- _Desafio A_: No trecho sobre o ISS na importação de serviços, quem a Lei Complementar 116/2003 elegeu como contribuinte?
- _Desafio B_: Dê prosseguimento ao trecho sobre o ISS na importação de serviços, começando logo após a última frase apresentada.

- _Trecho para leitura_:
Para completar o raciocínio, importante destacar que a Constituição Federal não institui tributos, ela apenas outorga competência aos seus entes tributantes para que estes possam criá-los. No entanto, o texto constitucional traça elementos que compõem a regra-matriz de incidência, de modo que uma lei ao complementar a Constituição Federal deverá observar estes elementos.
Essa disposição vale também para o ISS, já que a sua regra-matriz de incidência indica, dentre todos os seus componentes, o critério espacial como o local da efetiva prestação do serviço, ou seja, o limite territorial para o exercício da competência tributária é o território do Município onde ocorreu o fato que dá ensejo à incidência normativa.
Logo, concluímos que o Município do tomador ou consumidor do serviço não tem competência para tributar fato ocorrido em território estrangeiro, portanto o estabelecido na Lei Complementar 116/2003 está incorrendo em flagrante inconstitucionalidade.
Conforme estabelecido no capítulo anterior, será tributado pelo ISS a prestação de serviços e não o seu consumo, fruição, utilidade ou utilização. Portanto será o contribuinte aquele que presta o serviço e não aquele que consome o serviço.
No entanto no âmbito da importação de serviços, a Lei Complementar 116/2003, em seu texto, elegeu como contribuinte aquele que toma, consome ou utiliza o serviço contratado com empresa estrangeira, criando assim, a figura do responsável tributário no artigo 6º, §2º , inc. I.
Com este artigo, o legislador objetivou que o imposto fosse cobrado e recebido pelo Município brasileiro, mesmo que o serviço fosse efetivamente prestado em território estrangeiro.

Dados para localizar alvos visíveis
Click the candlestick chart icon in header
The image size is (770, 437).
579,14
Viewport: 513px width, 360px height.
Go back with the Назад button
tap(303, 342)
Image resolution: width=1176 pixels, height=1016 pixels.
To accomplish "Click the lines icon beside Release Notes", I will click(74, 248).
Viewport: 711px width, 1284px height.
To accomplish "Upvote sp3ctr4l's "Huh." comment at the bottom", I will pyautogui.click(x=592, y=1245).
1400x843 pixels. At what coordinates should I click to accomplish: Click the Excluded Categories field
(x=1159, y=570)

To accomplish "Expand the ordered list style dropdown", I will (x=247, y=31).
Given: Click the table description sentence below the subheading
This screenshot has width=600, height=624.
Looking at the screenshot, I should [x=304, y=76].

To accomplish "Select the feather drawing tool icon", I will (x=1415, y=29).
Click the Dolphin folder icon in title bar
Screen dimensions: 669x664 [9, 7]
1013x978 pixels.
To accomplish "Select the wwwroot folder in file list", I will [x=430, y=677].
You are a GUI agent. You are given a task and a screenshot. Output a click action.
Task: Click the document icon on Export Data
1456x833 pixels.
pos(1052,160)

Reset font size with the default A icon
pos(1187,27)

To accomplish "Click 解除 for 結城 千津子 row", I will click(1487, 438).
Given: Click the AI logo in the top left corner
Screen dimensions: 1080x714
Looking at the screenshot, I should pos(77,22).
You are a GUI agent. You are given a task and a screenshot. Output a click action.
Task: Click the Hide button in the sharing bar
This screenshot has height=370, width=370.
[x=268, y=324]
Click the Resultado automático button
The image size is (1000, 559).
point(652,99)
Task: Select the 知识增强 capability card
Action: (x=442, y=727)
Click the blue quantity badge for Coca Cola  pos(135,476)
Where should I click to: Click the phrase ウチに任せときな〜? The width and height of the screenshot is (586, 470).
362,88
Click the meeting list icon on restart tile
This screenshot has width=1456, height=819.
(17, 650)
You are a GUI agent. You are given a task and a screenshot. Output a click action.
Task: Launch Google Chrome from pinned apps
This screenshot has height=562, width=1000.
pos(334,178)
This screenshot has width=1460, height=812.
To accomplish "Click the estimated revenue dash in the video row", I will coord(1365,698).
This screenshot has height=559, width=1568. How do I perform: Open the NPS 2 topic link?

- _Resultado A_: Aquele que toma, consome ou utiliza o serviço contratado com empresa estrangeira.

- _Resultado B_:
Sem o artigo acima exposto, os Municípios e o Distrito Federal não poderiam cogitar da possibilidade do tomador do serviço recolher o ISS, visto que a Lei Complementar 116/2003, em seu artigo 5º, elege como contribuinte do imposto o prestador do serviço.
Demonstraremos que o artigo 6º da referida lei não merece prevalecer. Isso porque a Lei Complementar 116/2003 abdicou da figura do contribuinte em favor do responsável tributário, por uma razão muito simples, o prestador de serviços está situado no exterior, não podendo os seus atos serem tributados por lei brasileira.
Desta feita, foi criado o instituto da substituição tributária para o pagamento do ISS de serviços prestados no exterior, no qual se imputa a obrigação de recolher o tributo a uma terceira pessoa, alguém que não praticou o fato gerador, mas que tem vinculação indireta com o verdadeiro contribuinte, ou seja, tributa-se o tomador do serviço.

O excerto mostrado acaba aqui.